(Data section Opens)
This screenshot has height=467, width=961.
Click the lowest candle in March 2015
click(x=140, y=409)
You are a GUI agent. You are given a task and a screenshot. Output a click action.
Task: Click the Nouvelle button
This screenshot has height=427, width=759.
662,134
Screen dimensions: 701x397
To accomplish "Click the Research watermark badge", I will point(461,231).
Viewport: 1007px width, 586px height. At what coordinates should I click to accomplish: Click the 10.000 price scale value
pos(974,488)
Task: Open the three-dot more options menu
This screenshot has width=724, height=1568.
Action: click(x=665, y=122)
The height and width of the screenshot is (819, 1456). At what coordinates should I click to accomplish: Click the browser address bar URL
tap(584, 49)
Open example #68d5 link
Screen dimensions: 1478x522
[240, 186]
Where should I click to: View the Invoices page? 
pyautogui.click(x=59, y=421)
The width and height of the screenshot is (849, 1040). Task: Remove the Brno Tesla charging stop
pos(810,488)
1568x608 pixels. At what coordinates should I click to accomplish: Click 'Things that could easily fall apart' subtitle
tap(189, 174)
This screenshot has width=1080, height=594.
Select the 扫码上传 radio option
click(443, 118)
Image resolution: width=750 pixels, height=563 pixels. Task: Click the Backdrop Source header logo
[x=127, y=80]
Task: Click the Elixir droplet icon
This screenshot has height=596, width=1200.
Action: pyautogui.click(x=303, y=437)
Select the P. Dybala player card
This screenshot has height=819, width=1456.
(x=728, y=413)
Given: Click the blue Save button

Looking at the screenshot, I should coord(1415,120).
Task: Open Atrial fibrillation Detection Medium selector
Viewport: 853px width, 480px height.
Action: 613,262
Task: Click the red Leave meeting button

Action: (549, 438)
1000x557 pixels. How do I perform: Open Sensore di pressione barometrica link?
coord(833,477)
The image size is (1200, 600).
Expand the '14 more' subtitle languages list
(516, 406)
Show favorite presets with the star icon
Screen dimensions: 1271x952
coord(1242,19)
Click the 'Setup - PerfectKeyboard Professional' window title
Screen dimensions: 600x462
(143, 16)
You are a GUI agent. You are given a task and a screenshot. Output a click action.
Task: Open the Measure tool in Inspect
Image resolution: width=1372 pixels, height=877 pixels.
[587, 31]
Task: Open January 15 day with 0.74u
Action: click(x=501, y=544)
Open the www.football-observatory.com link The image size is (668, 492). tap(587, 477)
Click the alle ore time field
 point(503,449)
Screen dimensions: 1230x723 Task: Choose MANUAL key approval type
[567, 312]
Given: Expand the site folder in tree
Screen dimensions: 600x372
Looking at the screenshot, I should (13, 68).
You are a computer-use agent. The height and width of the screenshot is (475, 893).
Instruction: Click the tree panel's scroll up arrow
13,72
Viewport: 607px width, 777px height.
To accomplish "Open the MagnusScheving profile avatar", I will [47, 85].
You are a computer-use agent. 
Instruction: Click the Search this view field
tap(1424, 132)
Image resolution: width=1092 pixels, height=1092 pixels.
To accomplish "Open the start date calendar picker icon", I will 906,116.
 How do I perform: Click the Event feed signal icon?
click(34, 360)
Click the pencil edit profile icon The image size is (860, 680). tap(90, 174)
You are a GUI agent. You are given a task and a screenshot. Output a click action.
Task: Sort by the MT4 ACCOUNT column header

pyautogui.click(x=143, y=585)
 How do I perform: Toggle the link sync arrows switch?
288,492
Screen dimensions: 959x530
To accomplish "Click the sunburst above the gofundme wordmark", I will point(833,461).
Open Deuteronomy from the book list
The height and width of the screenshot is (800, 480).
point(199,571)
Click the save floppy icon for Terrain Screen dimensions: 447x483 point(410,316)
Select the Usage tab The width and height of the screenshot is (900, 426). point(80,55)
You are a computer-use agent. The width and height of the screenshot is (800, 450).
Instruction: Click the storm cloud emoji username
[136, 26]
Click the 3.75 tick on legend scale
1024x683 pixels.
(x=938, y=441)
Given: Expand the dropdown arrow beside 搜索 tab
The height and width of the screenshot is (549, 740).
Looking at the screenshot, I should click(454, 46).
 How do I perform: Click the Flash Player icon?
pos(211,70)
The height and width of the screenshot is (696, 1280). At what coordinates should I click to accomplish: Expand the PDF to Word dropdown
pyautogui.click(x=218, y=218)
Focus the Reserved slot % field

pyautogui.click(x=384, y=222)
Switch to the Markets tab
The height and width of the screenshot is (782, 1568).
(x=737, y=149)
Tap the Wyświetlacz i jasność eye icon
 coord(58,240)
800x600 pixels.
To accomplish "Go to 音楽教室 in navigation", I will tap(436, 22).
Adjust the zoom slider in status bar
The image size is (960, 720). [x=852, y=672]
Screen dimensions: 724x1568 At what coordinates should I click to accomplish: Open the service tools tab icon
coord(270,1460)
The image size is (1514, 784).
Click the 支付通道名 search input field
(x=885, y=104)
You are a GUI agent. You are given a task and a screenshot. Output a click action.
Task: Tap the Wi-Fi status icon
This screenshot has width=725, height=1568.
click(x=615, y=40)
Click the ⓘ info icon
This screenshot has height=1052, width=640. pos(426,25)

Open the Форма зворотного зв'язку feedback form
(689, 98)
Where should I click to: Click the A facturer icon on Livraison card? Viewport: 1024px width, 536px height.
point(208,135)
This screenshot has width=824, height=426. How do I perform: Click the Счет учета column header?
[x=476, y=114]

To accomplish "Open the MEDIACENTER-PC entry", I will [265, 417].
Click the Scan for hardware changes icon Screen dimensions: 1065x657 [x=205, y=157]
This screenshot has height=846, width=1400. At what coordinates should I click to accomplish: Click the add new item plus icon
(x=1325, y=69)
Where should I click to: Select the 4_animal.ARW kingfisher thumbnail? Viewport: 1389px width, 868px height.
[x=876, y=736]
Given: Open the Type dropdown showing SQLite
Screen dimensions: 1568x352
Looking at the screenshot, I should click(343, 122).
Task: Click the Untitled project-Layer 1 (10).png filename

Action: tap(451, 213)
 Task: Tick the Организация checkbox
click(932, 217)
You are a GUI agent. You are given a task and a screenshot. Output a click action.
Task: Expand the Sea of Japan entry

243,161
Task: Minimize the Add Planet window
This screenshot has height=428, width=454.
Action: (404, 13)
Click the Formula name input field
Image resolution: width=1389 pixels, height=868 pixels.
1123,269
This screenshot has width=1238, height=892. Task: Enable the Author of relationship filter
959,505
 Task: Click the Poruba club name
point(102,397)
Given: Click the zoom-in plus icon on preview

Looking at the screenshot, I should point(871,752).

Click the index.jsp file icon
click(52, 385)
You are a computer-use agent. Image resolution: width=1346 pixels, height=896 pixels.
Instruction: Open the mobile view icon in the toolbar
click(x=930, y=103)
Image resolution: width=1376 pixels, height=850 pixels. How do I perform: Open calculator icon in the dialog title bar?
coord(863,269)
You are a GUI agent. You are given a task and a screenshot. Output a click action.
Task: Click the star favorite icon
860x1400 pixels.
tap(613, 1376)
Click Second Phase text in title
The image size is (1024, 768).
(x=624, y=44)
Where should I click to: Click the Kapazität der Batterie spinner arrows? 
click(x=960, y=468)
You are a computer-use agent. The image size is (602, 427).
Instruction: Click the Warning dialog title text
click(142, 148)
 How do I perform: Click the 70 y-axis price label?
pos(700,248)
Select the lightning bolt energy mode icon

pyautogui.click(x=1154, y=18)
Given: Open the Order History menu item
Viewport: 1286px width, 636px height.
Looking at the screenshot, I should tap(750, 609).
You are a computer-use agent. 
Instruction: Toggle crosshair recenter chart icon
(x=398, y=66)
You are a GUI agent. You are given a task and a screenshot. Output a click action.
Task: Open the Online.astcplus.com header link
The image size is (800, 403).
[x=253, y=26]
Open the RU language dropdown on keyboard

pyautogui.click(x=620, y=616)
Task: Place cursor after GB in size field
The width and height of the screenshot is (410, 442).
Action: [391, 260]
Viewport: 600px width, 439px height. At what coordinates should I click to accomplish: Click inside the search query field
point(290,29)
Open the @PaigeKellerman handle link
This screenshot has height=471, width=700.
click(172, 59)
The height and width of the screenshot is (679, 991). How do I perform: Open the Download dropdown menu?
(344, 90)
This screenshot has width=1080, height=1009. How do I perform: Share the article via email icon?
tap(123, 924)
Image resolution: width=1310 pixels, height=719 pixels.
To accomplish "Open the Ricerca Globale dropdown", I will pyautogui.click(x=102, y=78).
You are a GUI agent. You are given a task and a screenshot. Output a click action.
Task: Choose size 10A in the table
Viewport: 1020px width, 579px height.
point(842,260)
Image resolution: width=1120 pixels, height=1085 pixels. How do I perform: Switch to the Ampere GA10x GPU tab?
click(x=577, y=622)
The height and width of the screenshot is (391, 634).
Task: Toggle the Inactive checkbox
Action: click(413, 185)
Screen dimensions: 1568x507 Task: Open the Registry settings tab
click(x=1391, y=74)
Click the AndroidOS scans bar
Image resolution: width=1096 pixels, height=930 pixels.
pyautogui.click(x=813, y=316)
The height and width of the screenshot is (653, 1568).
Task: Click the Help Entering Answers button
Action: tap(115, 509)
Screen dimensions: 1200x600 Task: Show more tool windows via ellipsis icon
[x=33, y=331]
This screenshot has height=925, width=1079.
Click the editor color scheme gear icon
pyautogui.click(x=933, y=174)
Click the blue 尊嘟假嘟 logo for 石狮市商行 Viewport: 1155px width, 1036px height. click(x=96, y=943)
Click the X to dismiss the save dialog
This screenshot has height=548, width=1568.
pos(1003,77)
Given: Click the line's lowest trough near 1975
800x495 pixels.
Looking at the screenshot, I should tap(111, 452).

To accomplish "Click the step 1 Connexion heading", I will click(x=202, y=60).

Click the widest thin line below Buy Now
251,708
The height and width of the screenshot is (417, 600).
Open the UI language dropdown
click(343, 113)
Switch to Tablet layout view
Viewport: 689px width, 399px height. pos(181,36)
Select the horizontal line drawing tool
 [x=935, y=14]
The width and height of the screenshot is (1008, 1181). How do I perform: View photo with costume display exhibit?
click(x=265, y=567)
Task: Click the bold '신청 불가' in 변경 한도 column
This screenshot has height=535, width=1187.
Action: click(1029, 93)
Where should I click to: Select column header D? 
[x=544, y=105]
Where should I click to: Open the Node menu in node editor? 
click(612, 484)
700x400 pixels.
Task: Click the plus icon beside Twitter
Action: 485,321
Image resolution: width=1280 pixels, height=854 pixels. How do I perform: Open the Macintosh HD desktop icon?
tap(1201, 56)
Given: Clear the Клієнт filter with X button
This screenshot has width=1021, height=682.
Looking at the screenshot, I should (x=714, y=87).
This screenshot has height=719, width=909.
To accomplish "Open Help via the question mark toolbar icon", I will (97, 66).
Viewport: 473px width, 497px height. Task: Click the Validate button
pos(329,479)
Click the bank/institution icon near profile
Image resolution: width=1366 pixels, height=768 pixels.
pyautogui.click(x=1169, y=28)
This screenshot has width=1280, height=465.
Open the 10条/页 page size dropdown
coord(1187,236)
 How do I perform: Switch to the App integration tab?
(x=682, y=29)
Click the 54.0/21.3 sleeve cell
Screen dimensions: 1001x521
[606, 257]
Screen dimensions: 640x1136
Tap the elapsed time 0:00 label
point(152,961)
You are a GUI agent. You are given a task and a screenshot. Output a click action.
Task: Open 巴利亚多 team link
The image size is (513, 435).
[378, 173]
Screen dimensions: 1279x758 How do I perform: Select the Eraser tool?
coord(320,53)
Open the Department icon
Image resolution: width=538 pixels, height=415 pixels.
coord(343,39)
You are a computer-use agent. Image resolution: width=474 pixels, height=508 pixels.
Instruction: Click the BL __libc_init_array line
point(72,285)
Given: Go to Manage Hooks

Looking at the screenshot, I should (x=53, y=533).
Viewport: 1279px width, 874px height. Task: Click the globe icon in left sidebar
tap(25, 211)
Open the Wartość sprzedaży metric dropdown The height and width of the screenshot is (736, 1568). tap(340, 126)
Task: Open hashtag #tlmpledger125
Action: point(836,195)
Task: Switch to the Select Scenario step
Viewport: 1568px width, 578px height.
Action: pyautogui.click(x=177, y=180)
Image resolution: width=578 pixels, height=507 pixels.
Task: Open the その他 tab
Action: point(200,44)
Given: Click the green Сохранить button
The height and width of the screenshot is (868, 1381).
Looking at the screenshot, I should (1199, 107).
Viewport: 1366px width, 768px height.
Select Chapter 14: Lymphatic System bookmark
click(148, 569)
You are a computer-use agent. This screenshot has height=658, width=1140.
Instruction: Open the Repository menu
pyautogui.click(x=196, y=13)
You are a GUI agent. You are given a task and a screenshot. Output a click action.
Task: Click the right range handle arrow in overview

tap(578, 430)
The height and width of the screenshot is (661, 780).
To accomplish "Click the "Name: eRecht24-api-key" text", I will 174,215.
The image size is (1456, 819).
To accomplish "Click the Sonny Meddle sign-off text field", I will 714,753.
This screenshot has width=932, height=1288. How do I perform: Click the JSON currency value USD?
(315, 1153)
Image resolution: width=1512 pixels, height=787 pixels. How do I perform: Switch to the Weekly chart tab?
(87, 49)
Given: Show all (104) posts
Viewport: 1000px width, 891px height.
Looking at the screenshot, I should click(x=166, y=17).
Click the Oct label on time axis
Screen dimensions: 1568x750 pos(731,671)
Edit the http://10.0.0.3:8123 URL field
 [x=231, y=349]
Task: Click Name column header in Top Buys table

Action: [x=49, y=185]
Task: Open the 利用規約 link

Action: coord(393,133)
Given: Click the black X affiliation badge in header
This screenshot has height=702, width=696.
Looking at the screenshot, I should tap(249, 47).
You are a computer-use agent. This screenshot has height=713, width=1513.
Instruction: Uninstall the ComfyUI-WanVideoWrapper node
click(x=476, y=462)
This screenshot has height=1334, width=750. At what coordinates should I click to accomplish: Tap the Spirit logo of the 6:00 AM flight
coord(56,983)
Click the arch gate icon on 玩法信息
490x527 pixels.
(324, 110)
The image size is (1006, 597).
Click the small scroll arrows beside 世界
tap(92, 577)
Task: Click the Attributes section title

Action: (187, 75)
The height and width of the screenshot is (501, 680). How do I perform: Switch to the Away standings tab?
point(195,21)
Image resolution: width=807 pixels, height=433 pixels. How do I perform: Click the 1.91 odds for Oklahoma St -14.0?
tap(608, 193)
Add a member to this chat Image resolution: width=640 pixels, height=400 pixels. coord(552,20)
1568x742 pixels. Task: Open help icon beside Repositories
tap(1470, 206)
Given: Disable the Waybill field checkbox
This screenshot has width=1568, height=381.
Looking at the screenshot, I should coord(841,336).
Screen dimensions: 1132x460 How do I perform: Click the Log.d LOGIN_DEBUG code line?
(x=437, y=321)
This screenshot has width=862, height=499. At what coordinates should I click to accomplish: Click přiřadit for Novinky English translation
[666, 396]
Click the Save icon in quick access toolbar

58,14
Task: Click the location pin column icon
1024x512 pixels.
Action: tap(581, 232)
(Data section Closes)
What the exercise asks
Copy the lines of the data above exactly as written, beginning with the line containing "This screenshot has width=1080, height=594." and ending with the line containing "Task: Click the Elixir droplet icon", and leave out all other lines.

Exercise solution
This screenshot has width=1080, height=594.
Select the 扫码上传 radio option
click(443, 118)
Image resolution: width=750 pixels, height=563 pixels. Task: Click the Backdrop Source header logo
[x=127, y=80]
Task: Click the Elixir droplet icon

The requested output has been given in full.